For this assignment, we will using details from the Intel Nehalem architecture, used in the Core i7 processors realeased around 2012

Nehalem Processor: L1I 4-way 32KiB with 32B blocks; L1D 8-way 32 KiB with 32B blocks; L2 8-way 256 KiB with 64B blocks; L3 16-way 8MiB with 64B blocks

Cache addressing

Address breakdown

Give the breakdown in bits (number of bits and which ones) for the index, offset, and tag of a 32-bit address for each of 1) L1 instruction cache, 2) L1 data cache, 3) L2 cache, and 4) L3 cache.

Explicit cache addressing

For the address 0xE90989B8, give the index, offset, and tag at each of 1) L1 instruction cache, 2) L1 data cache, 3) L2 cache, and 4) L3 cache.

Physical size

The sizes given for each cache are the size for just the data. Give the physical size necessary to realize each of these caches, including space for data, tag, valid bit, and dirty bit.

Cache timing

The L1 hit time is 4 cycles, L2 is 10 cycles, L3 is 41 cycles, and memory is 148 cycles.
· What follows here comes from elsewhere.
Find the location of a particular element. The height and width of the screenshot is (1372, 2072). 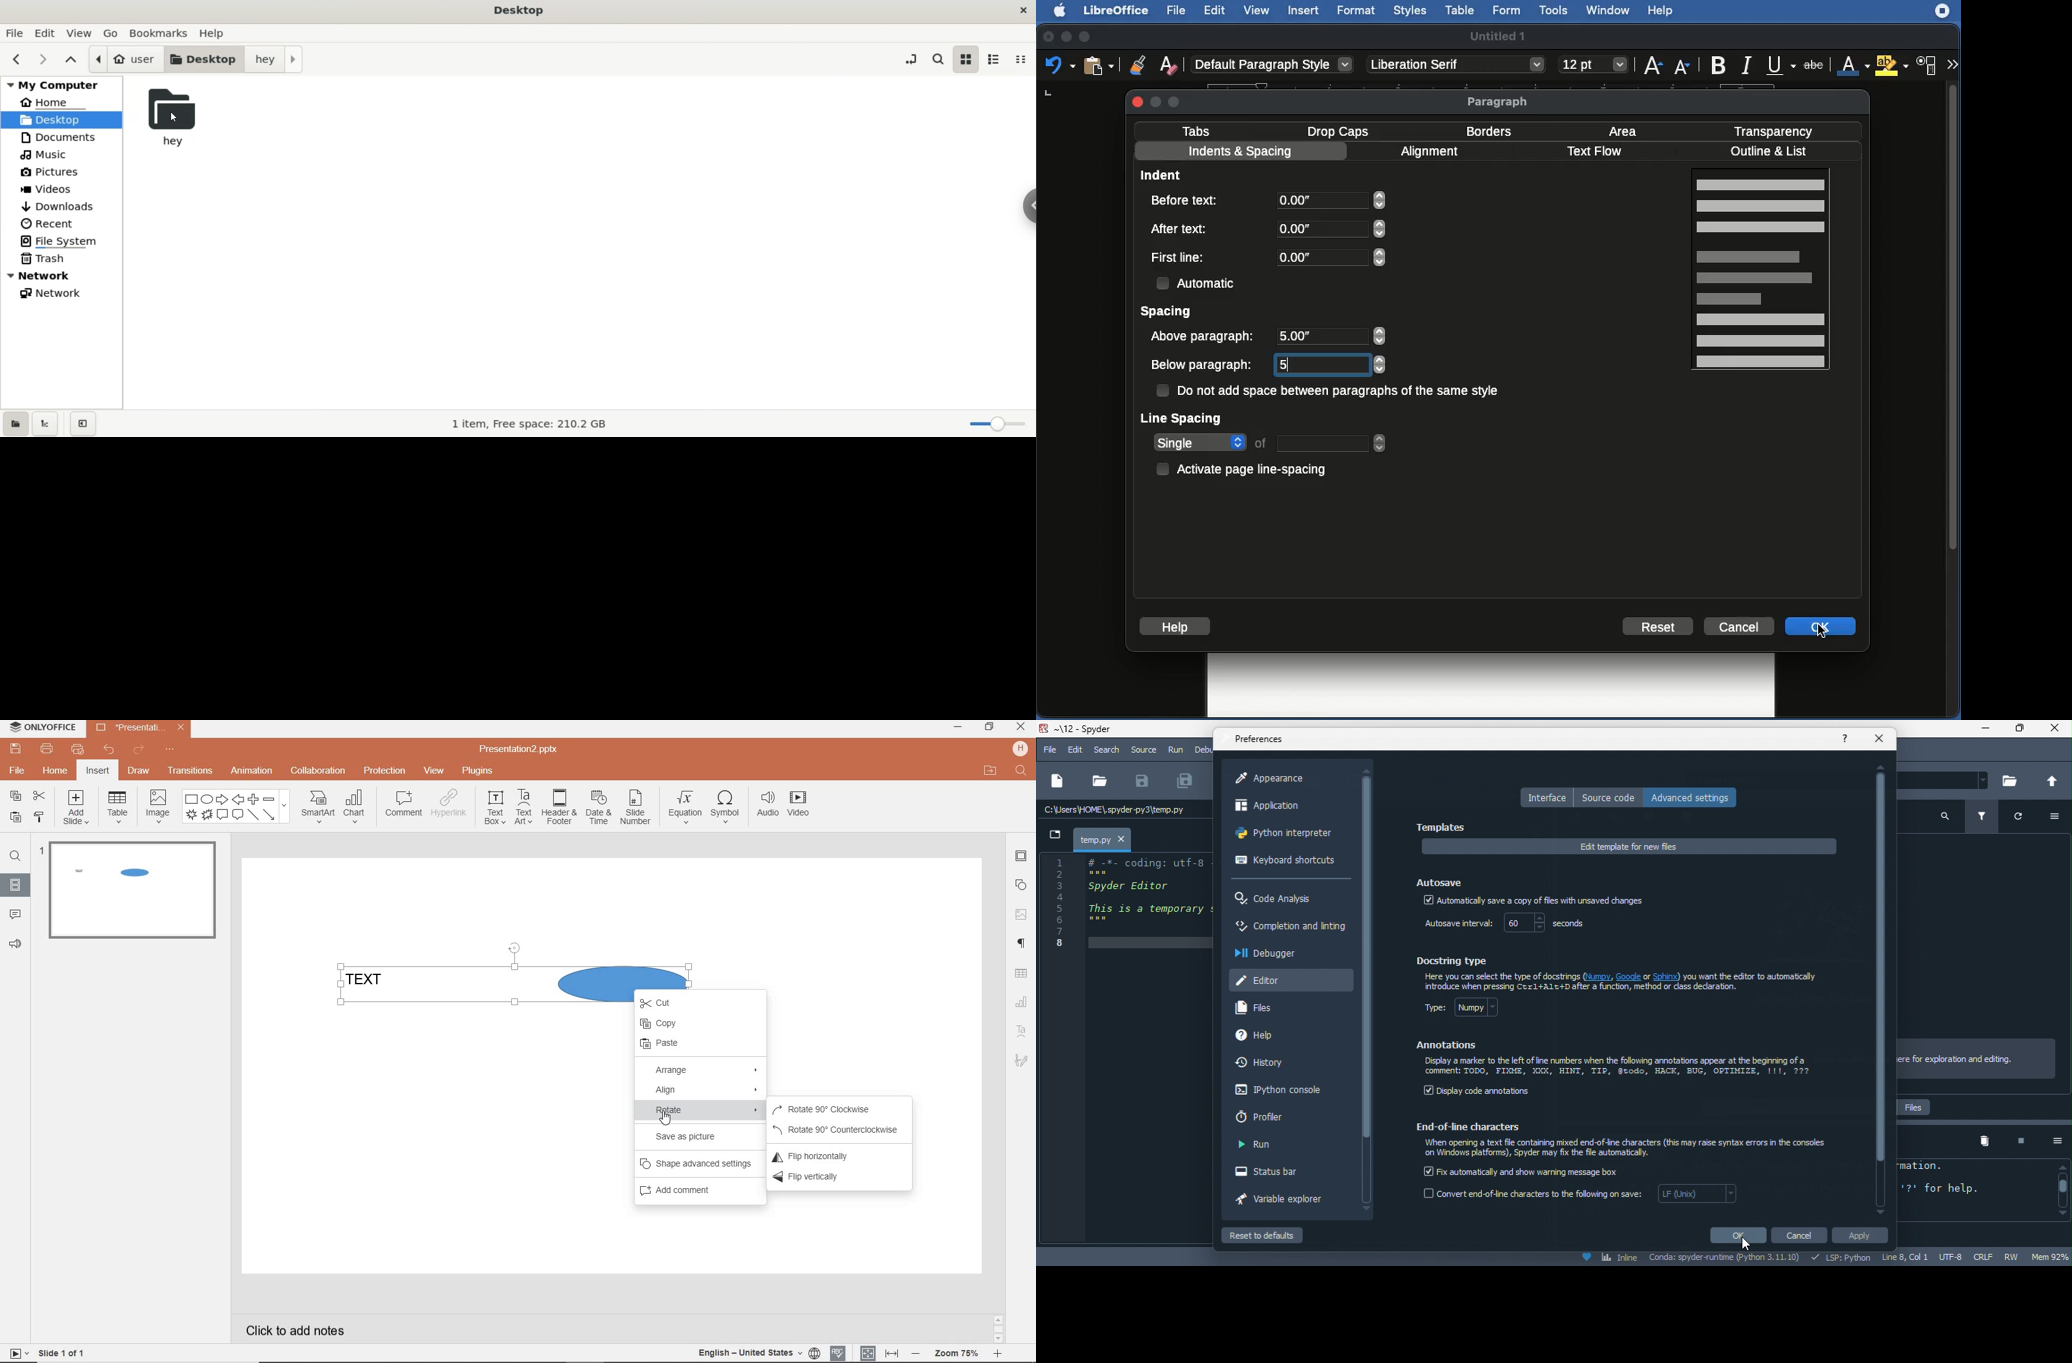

Average Memory Access Time

The miss rates for a specific program are 2% for the L1 instruction cache, 1% for L1 data cache, 0.005% for L2, and 0.0001% for L3. What is the AMAT.

Memory stalls

The CPI is 0.35 for this program, not counting memory stalls. What is the CPI including memory stalls, if 20% of the instructions read from memory and 10% write memory.

Data transfers

Assume a program starts by attempting to read a 32-bit word of data from 0xE90989B8 that is not in any level of the cache. What are the sequence of read requests that would be issued from each level of the memory hierarchy to the next to fulfill this request. To get you started, the first step would be "read 32 bytes starting at 0xE90989A0 from L2 to L1". Some transfers will require multiple read requests since all of the data transfer paths are 32 bytes wide.